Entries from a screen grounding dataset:
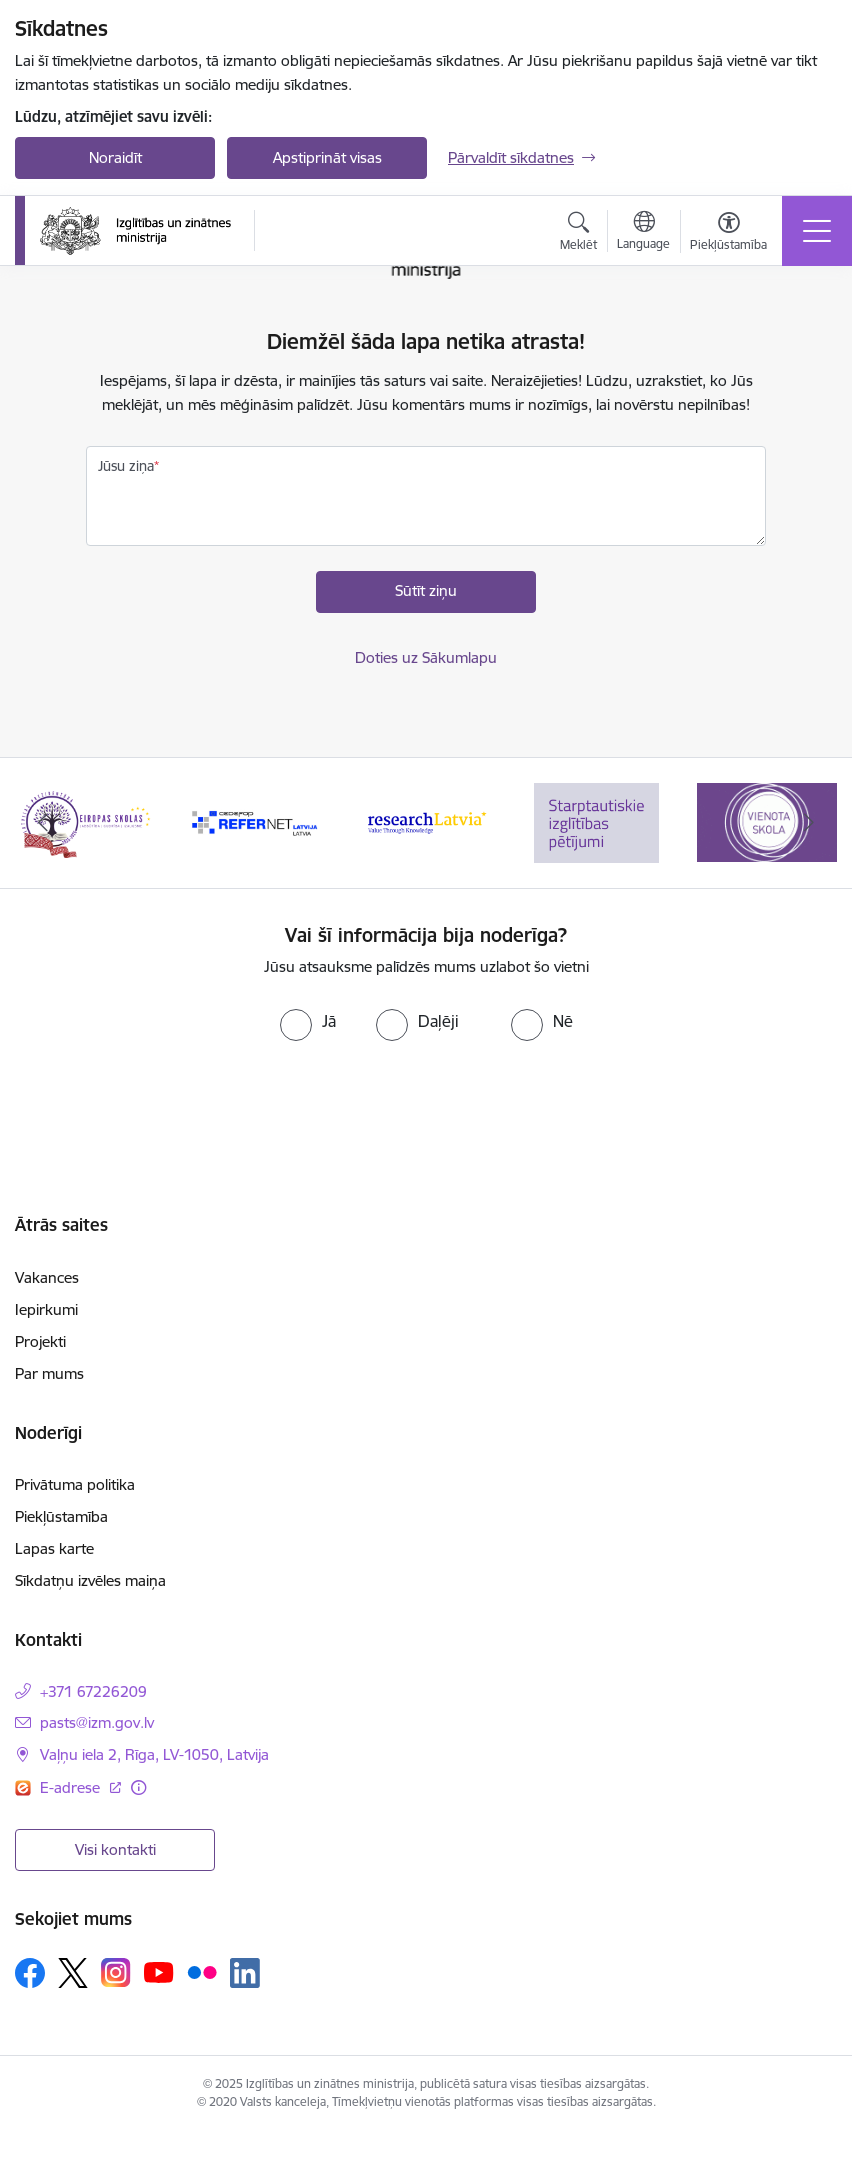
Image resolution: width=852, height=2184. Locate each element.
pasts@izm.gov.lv (97, 1722)
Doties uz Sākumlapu (426, 657)
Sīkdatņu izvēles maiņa (90, 1580)
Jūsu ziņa (126, 466)
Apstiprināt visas (327, 157)
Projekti (40, 1341)
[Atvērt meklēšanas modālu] (578, 234)
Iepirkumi (46, 1309)
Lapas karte (54, 1548)
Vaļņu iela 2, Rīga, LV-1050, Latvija (154, 1754)
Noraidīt (115, 157)
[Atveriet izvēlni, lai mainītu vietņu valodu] (643, 233)
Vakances (47, 1277)
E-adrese (72, 1787)
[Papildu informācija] (138, 1787)
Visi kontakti (115, 1849)
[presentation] (426, 1100)
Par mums (49, 1373)
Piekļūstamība (61, 1516)
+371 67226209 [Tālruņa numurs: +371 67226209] (93, 1691)
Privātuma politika (75, 1484)
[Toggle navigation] (817, 231)
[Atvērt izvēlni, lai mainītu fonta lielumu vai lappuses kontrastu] (728, 234)
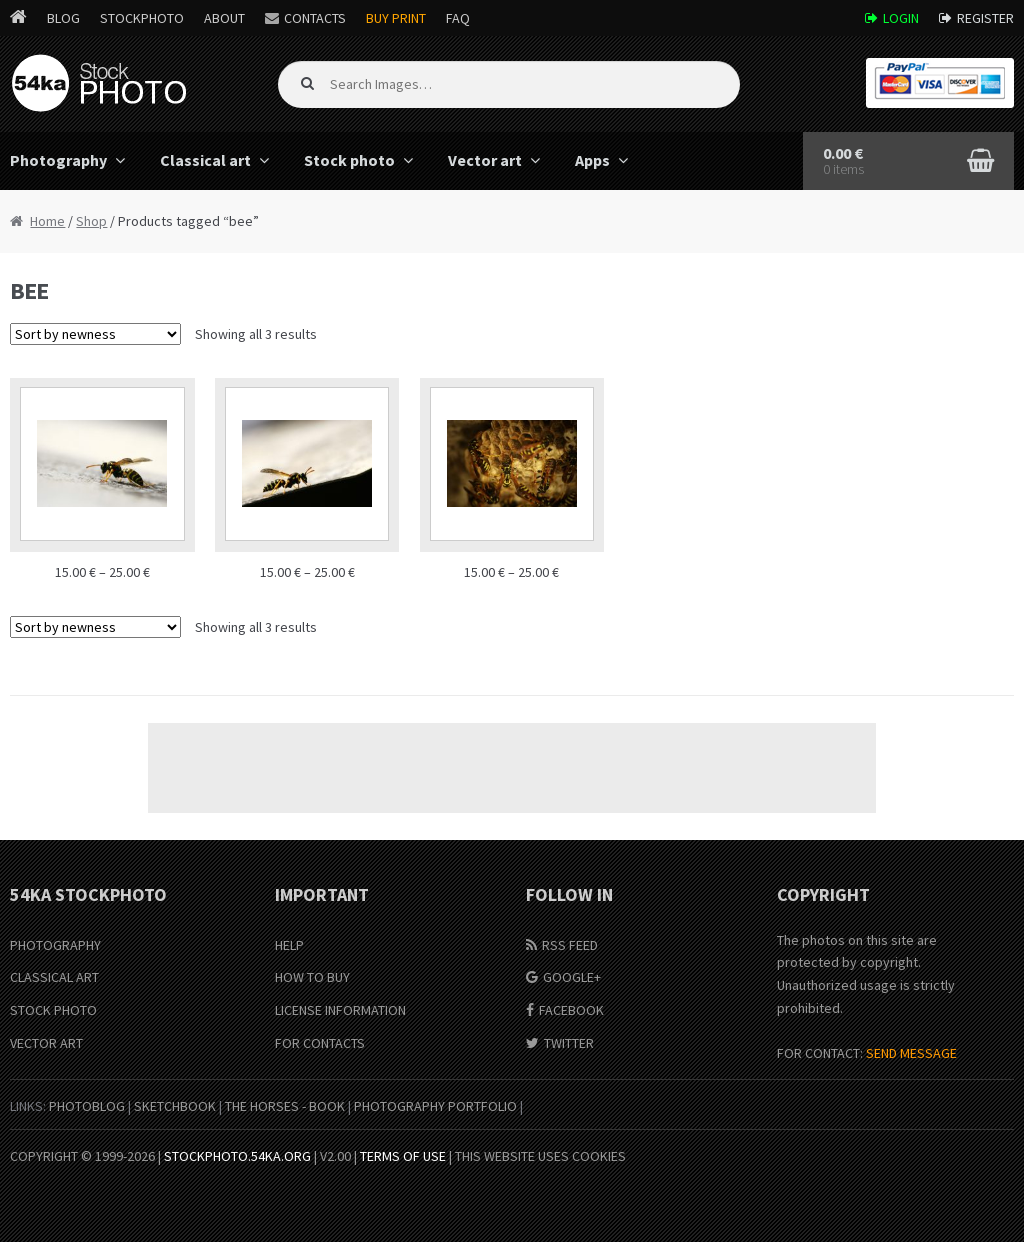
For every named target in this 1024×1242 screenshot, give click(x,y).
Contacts (315, 18)
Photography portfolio (435, 1106)
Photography (55, 945)
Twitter (569, 1043)
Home (47, 221)
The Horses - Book (285, 1106)
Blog (63, 18)
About (224, 18)
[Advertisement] (512, 768)
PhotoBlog (87, 1106)
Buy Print (396, 18)
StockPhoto (142, 18)
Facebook (571, 1010)
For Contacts (320, 1043)
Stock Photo (53, 1010)
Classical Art (54, 977)
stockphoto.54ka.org (237, 1156)
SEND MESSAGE (911, 1053)
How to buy (312, 977)
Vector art (485, 160)
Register (985, 18)
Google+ (572, 977)
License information (340, 1010)
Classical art (205, 160)
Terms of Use (403, 1156)
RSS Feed (570, 945)
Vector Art (46, 1043)
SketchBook (175, 1106)
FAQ (458, 18)
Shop (91, 221)
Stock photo (349, 160)
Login (901, 18)
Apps (592, 160)
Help (289, 945)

Job.
Copy out every entry above word for word, omitting the pictures.

Solution to this problem.
Image resolution: width=852, height=2184. Locate each element.
pasts@izm.gov.lv (97, 1722)
Doties uz Sākumlapu (426, 657)
Sīkdatņu izvēles maiņa (90, 1580)
Jūsu ziņa (126, 466)
Apstiprināt visas (327, 157)
Projekti (40, 1341)
[Atvērt meklēšanas modālu] (578, 234)
Iepirkumi (46, 1309)
Lapas karte (54, 1548)
Vaļņu iela 2, Rīga, LV-1050, Latvija (154, 1754)
Noraidīt (115, 157)
[Atveriet izvēlni, lai mainītu vietņu valodu] (643, 233)
Vakances (47, 1277)
E-adrese (72, 1787)
[Papildu informācija] (138, 1787)
Visi kontakti (115, 1849)
[presentation] (426, 1100)
Par mums (49, 1373)
Piekļūstamība (61, 1516)
+371 67226209 [Tālruņa numurs: +371 67226209] (93, 1691)
Privātuma politika (75, 1484)
[Toggle navigation] (817, 231)
[Atvērt izvēlni, lai mainītu fonta lielumu vai lappuses kontrastu] (728, 234)
For every named target in this 1024×1242 screenshot, give click(x,y).
Contacts (315, 18)
Photography portfolio (435, 1106)
Photography (55, 945)
Twitter (569, 1043)
Home (47, 221)
The Horses - Book (285, 1106)
Blog (63, 18)
About (224, 18)
[Advertisement] (512, 768)
PhotoBlog (87, 1106)
Buy Print (396, 18)
StockPhoto (142, 18)
Facebook (571, 1010)
For Contacts (320, 1043)
Stock Photo (53, 1010)
Classical Art (54, 977)
stockphoto.54ka.org (237, 1156)
SEND MESSAGE (911, 1053)
How to buy (312, 977)
Vector art (485, 160)
Register (985, 18)
Google+ (572, 977)
License information (340, 1010)
Classical art (205, 160)
Terms of Use (403, 1156)
RSS Feed (570, 945)
Vector Art (46, 1043)
SketchBook (175, 1106)
FAQ (458, 18)
Shop (91, 221)
Stock photo (349, 160)
Login (901, 18)
Apps (592, 160)
Help (289, 945)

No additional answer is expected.